__Your instructions__: When the line containing "https://jbtaawaz.com/ (62, 548)" appears in the entries below, begin printing there and stop after the line containing "MPV 1.710 (150, 1354)"; print each of those lines exactly and no other line.
+++ Provided data
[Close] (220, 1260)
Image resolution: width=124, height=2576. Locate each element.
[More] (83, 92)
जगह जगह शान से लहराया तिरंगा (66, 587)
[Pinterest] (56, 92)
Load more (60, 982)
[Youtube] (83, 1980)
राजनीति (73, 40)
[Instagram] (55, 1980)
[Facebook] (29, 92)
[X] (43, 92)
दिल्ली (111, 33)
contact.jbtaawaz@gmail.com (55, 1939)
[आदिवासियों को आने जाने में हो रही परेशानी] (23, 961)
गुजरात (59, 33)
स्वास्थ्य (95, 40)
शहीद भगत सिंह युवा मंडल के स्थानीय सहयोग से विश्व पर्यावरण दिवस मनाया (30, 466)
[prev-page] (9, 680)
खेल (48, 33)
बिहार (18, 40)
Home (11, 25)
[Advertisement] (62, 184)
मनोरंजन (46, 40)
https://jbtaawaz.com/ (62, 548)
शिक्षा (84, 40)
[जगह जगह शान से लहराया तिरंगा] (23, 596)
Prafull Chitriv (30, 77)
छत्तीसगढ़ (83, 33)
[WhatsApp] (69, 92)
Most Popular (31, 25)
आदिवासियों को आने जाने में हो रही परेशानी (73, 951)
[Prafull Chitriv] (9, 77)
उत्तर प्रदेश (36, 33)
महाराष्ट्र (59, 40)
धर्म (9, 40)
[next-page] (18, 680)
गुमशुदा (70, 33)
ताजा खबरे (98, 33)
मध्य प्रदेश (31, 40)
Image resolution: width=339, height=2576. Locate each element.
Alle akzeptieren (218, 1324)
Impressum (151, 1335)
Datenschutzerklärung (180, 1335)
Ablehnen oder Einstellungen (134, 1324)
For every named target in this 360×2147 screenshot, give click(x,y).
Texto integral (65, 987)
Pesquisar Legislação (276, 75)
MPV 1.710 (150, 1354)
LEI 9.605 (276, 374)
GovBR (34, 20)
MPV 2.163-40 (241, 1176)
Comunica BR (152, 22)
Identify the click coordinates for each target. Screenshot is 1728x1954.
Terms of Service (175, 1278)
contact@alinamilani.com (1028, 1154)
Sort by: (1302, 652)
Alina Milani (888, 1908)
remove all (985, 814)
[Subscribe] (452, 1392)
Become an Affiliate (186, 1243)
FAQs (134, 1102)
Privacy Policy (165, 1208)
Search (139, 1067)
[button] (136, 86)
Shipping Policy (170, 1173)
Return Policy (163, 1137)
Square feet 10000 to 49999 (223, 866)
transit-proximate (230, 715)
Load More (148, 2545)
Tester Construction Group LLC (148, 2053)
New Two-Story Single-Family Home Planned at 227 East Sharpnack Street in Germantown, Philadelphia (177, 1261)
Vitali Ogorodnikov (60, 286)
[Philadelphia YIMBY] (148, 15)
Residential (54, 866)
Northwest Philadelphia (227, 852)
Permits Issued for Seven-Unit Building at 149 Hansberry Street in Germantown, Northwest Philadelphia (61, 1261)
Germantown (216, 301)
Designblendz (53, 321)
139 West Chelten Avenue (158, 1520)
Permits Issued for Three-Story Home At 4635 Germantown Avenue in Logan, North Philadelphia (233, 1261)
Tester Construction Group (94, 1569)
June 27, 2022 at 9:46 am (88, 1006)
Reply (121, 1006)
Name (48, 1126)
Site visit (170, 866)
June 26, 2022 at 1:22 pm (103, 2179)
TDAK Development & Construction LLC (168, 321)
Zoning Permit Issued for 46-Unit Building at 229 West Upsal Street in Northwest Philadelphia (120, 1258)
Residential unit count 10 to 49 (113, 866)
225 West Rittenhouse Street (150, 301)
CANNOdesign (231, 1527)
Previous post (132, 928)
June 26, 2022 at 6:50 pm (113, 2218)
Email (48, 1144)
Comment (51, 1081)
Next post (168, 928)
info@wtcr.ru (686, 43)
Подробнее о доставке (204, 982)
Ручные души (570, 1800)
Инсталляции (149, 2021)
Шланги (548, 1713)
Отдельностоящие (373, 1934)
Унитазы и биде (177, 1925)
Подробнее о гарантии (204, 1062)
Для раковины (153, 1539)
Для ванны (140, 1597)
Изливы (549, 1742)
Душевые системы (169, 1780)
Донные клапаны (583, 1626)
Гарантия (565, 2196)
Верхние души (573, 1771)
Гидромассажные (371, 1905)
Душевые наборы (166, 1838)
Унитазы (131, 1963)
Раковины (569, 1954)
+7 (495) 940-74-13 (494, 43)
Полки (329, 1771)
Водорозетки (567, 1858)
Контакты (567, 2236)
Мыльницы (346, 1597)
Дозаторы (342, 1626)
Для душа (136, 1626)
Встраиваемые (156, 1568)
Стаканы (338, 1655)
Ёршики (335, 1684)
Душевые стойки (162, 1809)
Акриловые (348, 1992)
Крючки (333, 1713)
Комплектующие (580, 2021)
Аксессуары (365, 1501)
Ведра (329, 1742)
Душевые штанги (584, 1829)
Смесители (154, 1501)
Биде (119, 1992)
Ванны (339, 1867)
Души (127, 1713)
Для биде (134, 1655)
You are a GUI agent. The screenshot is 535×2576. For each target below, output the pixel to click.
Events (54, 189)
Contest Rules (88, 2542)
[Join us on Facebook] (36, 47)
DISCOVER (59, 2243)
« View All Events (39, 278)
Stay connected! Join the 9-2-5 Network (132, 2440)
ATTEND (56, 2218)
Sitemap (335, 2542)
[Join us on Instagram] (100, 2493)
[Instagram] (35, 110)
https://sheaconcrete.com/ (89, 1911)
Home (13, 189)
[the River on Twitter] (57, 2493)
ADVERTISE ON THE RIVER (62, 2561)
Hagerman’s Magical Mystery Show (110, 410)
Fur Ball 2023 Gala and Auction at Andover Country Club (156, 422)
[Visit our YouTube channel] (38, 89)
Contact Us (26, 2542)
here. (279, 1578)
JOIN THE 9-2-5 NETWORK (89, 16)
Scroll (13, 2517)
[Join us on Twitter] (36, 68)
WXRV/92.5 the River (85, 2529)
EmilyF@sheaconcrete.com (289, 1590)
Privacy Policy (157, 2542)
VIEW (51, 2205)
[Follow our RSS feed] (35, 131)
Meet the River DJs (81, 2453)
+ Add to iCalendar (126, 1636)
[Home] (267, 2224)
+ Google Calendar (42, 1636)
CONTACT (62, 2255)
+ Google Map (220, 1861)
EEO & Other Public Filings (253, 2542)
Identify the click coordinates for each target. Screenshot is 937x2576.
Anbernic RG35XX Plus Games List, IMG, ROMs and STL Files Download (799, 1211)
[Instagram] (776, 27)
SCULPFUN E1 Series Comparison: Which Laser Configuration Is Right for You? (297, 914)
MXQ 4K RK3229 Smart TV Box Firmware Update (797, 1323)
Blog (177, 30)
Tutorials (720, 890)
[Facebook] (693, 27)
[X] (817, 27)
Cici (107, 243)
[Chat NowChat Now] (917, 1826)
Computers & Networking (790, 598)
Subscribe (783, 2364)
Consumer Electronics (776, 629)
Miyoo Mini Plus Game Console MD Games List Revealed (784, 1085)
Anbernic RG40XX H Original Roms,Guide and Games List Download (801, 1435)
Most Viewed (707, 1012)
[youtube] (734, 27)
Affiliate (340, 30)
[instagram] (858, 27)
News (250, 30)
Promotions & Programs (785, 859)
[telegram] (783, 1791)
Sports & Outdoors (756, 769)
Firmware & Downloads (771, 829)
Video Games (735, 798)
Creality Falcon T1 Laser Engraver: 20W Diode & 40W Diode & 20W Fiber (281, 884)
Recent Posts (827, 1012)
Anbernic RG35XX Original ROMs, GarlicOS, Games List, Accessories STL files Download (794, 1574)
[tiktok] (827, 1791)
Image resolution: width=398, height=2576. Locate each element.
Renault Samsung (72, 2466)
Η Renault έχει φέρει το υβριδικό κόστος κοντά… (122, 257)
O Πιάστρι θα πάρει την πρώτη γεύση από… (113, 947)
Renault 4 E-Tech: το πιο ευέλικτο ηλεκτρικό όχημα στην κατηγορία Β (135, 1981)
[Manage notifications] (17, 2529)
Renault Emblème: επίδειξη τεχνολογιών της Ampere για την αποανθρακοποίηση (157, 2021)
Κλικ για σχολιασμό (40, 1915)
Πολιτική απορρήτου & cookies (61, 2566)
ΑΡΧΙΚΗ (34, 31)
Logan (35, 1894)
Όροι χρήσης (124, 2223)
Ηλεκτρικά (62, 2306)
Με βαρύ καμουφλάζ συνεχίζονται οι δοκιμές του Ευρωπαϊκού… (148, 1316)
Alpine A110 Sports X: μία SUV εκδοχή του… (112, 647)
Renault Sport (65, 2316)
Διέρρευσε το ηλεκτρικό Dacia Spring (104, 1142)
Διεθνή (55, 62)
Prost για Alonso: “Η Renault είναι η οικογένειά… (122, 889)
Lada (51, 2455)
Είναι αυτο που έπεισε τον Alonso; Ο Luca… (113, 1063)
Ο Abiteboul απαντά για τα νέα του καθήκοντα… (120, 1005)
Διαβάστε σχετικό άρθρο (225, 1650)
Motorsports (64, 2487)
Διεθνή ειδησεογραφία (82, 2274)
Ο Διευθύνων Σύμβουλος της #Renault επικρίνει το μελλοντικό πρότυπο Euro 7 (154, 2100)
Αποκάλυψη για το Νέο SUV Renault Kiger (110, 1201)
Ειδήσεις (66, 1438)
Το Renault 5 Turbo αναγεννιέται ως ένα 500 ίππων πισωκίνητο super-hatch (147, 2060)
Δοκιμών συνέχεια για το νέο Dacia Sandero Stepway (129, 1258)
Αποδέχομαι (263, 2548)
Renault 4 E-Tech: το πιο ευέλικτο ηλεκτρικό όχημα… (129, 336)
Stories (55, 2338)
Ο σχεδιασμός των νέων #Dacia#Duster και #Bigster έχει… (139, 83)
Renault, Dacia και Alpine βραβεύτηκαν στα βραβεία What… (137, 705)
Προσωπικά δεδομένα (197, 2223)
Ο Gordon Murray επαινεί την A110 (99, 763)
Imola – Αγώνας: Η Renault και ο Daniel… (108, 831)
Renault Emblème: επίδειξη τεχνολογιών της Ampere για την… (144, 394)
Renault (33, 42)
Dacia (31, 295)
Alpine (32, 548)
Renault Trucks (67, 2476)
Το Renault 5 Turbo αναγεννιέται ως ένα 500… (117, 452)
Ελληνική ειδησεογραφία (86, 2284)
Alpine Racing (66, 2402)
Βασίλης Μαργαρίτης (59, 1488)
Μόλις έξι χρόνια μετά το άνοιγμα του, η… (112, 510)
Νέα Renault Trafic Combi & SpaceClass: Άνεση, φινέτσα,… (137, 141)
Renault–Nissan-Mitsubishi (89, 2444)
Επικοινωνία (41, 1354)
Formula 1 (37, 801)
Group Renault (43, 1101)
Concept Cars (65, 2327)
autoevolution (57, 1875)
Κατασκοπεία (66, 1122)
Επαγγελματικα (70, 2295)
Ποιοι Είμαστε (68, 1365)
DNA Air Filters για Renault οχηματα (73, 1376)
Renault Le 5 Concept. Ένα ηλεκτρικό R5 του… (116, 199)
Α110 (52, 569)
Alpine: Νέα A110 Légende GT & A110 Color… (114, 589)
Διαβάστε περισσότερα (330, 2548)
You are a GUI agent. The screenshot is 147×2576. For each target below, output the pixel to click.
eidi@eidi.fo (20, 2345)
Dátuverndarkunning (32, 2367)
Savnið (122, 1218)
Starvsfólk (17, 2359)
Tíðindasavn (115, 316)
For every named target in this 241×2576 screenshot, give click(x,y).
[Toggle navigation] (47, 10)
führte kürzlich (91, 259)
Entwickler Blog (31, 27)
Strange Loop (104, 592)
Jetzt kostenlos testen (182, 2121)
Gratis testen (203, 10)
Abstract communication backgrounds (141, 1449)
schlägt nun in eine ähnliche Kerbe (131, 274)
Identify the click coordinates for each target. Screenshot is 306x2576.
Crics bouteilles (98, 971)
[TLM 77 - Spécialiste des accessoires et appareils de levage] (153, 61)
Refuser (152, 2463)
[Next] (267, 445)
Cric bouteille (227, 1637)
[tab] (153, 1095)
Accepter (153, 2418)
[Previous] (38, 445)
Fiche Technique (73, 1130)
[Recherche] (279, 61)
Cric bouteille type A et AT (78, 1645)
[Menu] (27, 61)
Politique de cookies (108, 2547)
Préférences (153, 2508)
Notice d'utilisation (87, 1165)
++++++
__Response to this exercise__:
https://jbtaawaz.com/ (62, 548)
शिक्षा (84, 40)
[जगह जगह शान से लहराया तिरंगा] (23, 596)
Prafull Chitriv (30, 77)
छत्तीसगढ़ (83, 33)
[WhatsApp] (69, 92)
Most Popular (31, 25)
आदिवासियों को आने जाने में हो रही परेशानी (73, 951)
[Prafull Chitriv] (9, 77)
उत्तर प्रदेश (36, 33)
महाराष्ट्र (59, 40)
धर्म (9, 40)
[next-page] (18, 680)
गुमशुदा (70, 33)
ताजा खबरे (98, 33)
मध्य प्रदेश (31, 40)
Image resolution: width=339, height=2576. Locate each element.
Alle akzeptieren (218, 1324)
Impressum (151, 1335)
Datenschutzerklärung (180, 1335)
Ablehnen oder Einstellungen (134, 1324)
For every named target in this 360×2147 screenshot, give click(x,y).
Texto integral (65, 987)
Pesquisar Legislação (276, 75)
MPV 1.710 (150, 1354)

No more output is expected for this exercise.